WORKING DATA Block Start
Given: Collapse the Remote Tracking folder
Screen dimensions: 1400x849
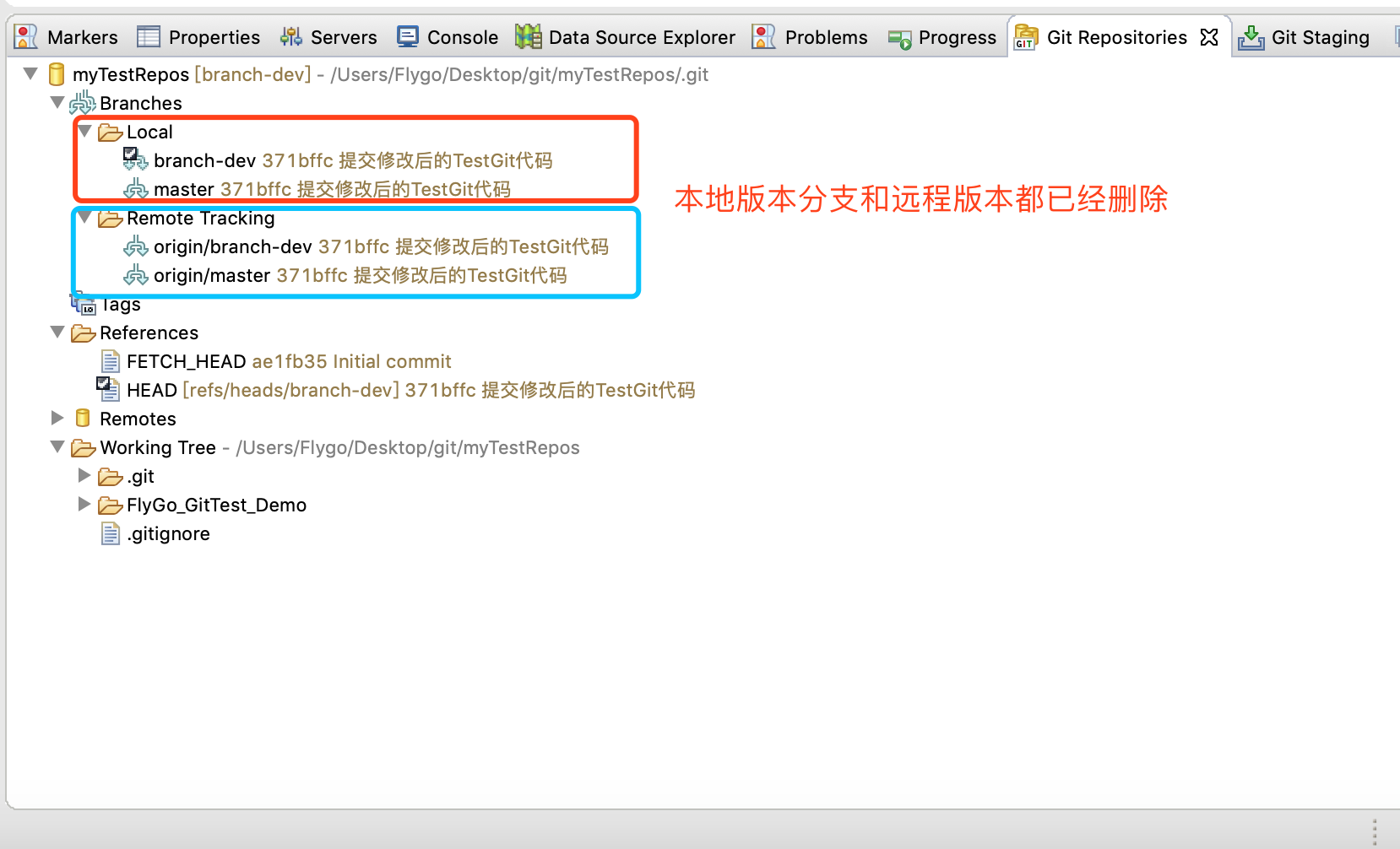Looking at the screenshot, I should (84, 217).
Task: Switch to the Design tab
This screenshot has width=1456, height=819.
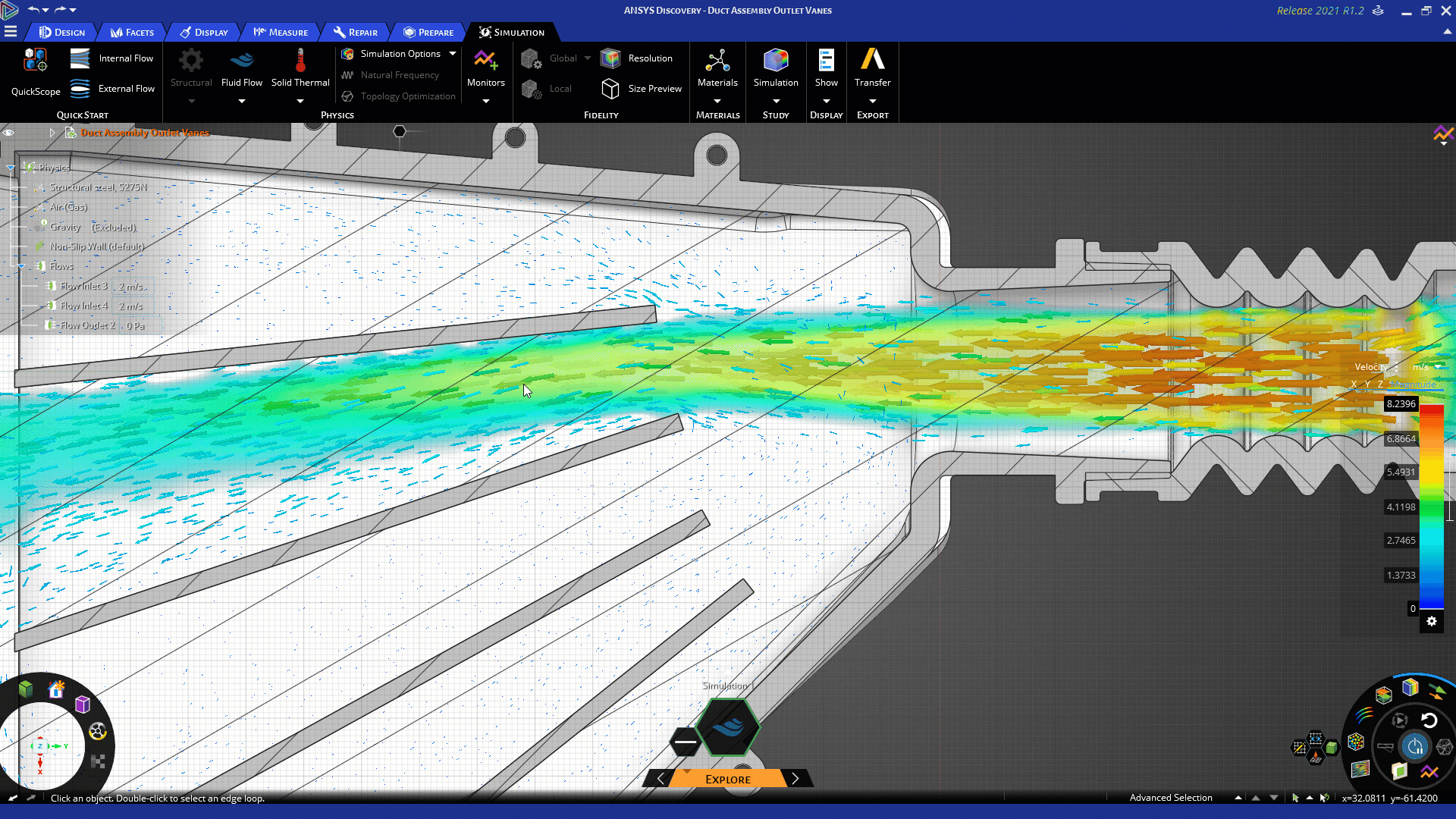Action: click(x=62, y=33)
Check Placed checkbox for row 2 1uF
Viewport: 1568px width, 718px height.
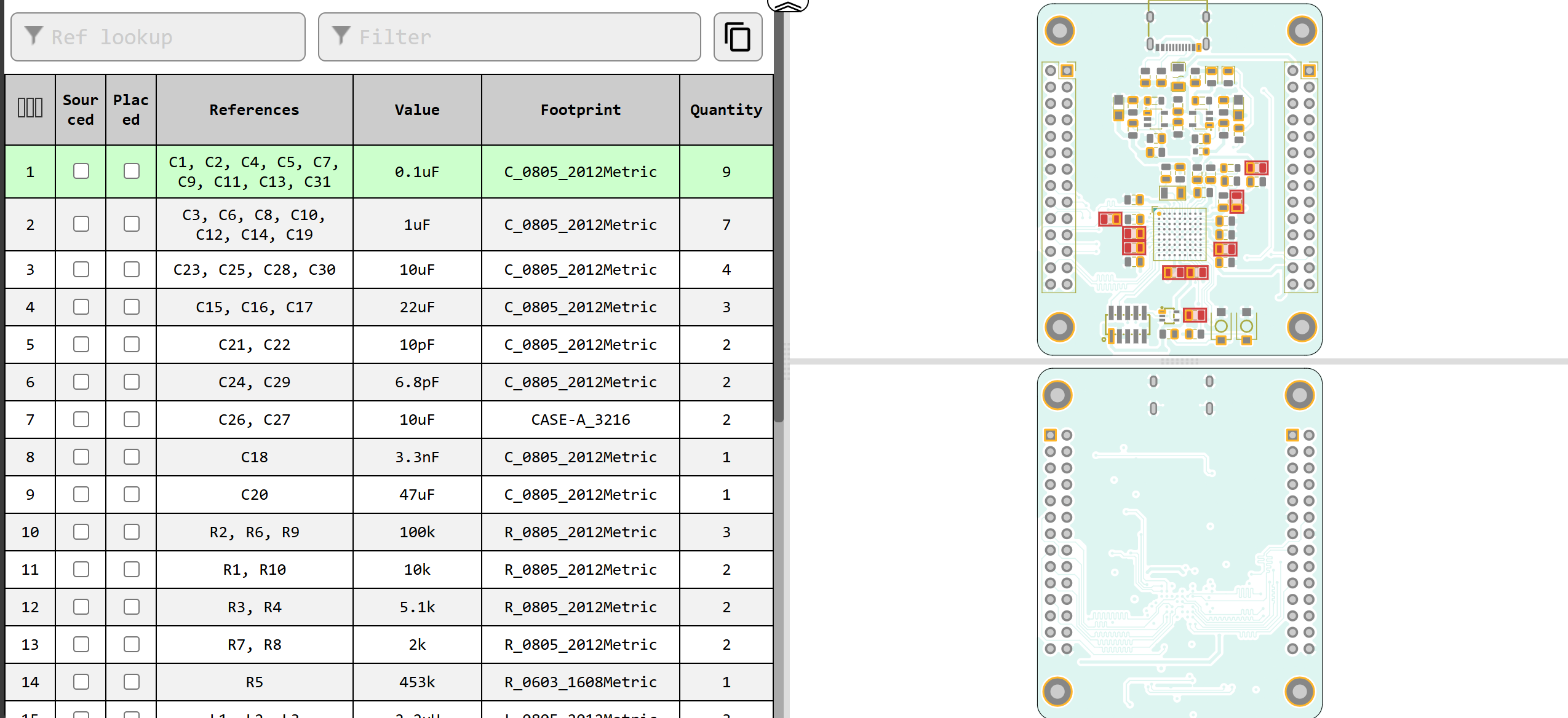click(x=131, y=224)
WORKING DATA Block End
▶ REQUIRED WORK
Verbatim copy with pictures excluded: write out the records above in full.

▶ EXPECTED ANSWER
Given: Collapse the Remote Tracking folder
Screen dimensions: 1400x849
Looking at the screenshot, I should (84, 217).
Task: Switch to the Design tab
This screenshot has width=1456, height=819.
Action: click(x=62, y=33)
Check Placed checkbox for row 2 1uF
Viewport: 1568px width, 718px height.
click(x=131, y=224)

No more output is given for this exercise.